A total of 587 adult cancer survivors with clinically significant distress participated, recruited from the Tom Baker Cancer Centre in Calgary and Princess Margaret Cancer Centre in Toronto. The majority were women (75%), with an average age of about 61 years; breast, prostate, and gastrointestinal cancers were the most common diagnoses. Participants either selected MBCR or TCQ as their preferred program or agreed to random assignment and were then allocated to either immediate treatment or a waitlist control group.
MBCR involved a nine-week course with weekly group sessions, incorporating mindfulness meditation, gentle Hatha yoga, and group reflection. TCQ consisted of an eleven-week Tai Chi/Qigong program focusing on gentle rhythmic movements, breath awareness, and cognitive focus, with roots in traditional Yang-style Tai Chi forms. Both programs included a retreat session, daily home practice, and instructor oversight for fidelity.

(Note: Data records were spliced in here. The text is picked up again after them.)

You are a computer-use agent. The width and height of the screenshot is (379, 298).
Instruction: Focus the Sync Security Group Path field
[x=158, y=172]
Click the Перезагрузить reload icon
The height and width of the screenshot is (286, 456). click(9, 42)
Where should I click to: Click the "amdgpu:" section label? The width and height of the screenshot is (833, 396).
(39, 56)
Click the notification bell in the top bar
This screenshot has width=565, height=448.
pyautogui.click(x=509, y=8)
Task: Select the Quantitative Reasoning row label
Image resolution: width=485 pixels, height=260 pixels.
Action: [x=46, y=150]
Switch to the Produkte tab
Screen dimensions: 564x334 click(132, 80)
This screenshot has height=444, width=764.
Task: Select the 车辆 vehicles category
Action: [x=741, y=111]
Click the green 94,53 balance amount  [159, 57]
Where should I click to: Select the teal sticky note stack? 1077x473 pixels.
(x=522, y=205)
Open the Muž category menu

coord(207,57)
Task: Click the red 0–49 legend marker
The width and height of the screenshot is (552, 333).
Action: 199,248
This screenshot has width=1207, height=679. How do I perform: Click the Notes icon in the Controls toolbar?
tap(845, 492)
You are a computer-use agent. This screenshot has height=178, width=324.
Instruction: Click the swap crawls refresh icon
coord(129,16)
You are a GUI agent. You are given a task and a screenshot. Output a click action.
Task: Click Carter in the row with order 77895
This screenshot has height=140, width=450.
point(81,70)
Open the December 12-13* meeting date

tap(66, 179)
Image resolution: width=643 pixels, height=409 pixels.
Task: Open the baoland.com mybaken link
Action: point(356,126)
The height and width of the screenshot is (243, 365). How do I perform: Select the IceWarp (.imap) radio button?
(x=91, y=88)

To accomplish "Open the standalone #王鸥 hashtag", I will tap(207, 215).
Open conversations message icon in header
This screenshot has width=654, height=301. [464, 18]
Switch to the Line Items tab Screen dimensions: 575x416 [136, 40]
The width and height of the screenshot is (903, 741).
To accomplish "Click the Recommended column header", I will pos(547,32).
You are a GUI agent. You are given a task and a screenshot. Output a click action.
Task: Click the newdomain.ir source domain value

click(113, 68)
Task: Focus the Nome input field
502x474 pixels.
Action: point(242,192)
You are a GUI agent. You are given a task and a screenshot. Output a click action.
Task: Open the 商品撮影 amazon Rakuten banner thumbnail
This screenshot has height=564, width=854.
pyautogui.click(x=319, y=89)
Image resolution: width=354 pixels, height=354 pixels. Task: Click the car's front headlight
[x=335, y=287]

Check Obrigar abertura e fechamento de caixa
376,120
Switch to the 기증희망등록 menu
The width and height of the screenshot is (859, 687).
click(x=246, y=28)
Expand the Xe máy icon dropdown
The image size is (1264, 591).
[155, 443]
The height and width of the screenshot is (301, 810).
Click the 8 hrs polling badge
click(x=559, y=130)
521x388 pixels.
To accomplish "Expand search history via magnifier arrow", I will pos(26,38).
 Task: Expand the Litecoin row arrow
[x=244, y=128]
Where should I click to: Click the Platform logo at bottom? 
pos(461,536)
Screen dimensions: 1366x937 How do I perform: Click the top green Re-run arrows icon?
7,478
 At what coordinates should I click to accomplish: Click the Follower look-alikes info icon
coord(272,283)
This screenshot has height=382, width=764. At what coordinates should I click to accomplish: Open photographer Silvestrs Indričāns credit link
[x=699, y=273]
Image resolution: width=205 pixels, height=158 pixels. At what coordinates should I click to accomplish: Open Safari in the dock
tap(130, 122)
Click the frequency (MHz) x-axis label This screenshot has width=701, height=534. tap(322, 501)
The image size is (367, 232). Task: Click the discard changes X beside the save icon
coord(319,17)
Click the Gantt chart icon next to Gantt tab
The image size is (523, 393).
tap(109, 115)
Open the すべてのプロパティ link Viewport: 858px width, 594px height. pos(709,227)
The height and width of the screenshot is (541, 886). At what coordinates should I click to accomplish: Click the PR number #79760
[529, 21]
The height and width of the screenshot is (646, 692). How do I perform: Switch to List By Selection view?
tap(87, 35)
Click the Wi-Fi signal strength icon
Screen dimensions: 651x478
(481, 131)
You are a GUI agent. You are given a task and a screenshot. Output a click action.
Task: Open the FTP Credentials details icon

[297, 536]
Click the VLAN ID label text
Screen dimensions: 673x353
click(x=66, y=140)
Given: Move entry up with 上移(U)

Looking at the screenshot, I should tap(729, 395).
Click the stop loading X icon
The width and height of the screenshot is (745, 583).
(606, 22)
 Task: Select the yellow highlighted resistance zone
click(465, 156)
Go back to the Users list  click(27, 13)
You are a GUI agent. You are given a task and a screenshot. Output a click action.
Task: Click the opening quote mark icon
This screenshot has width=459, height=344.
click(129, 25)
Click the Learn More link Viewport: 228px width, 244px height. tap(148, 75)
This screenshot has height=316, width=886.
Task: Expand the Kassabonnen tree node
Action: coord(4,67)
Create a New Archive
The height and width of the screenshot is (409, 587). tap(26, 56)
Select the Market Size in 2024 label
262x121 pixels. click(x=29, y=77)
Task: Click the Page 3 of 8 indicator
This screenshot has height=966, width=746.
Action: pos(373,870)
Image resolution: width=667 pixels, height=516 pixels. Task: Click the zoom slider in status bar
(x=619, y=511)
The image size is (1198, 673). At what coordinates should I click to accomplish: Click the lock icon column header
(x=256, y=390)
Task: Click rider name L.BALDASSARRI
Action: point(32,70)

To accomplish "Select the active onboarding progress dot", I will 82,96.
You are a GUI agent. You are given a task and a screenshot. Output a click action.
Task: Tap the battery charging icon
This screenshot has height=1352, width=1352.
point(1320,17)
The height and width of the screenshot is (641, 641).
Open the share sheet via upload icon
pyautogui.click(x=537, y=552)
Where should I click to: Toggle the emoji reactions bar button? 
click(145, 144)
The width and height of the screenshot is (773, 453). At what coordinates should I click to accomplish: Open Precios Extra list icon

The study’s primary outcome was change in Total Mood Disturbance (TMD) as measured by the Profile of Mood States (POMS) from baseline to post-intervention. Both interventions significantly improved TMD scores compared to waitlist controls, with small to moderate effect sizes. MBCR showed stronger effects for reducing tension, anger, and improving vigor, while TCQ was more effective for anger, depression, and vigor.
Preference did not significantly impact outcomes: patients who chose their program did not show greater improvements than those randomly assigned, challenging assumptions that preference necessarily boosts treatment effects. Subgroup analyses indicated that women benefited more from MBCR than men. Younger participants and those with advanced-stage cancer had greater benefits from TCQ compared to older and early-stage patients, suggesting these factors may moderate responsiveness.
An exploratory pooled analysis of all immediate treatment groups confirmed that both MBCR and TCQ led to meaningful mood improvements over waiting. Additionally, anger and depression scores decreased more for TCQ than MBCR, while tension was more strongly reduced by MBCR.
This trial is noteworthy for its robust design, large sample, and focus on patient-centered care through preference-based allocation, aligning with how supportive interventions may be delivered in routine practice. The findings reinforce that both mindfulness training and Tai Chi/Qigong are valuable, evidence-based options for cancer survivors experiencing distress, offering flexible choices for patients to address psychosocial needs.
In conclusion, the MATCH study supports integrating mind-body therapies like MBCR and TCQ into survivorship care plans to help manage distress, improve mood, and enhance overall quality of life. Preference did not strongly influence effectiveness, indicating these interventions can be offered broadly, regardless of whether patients choose them or are referred.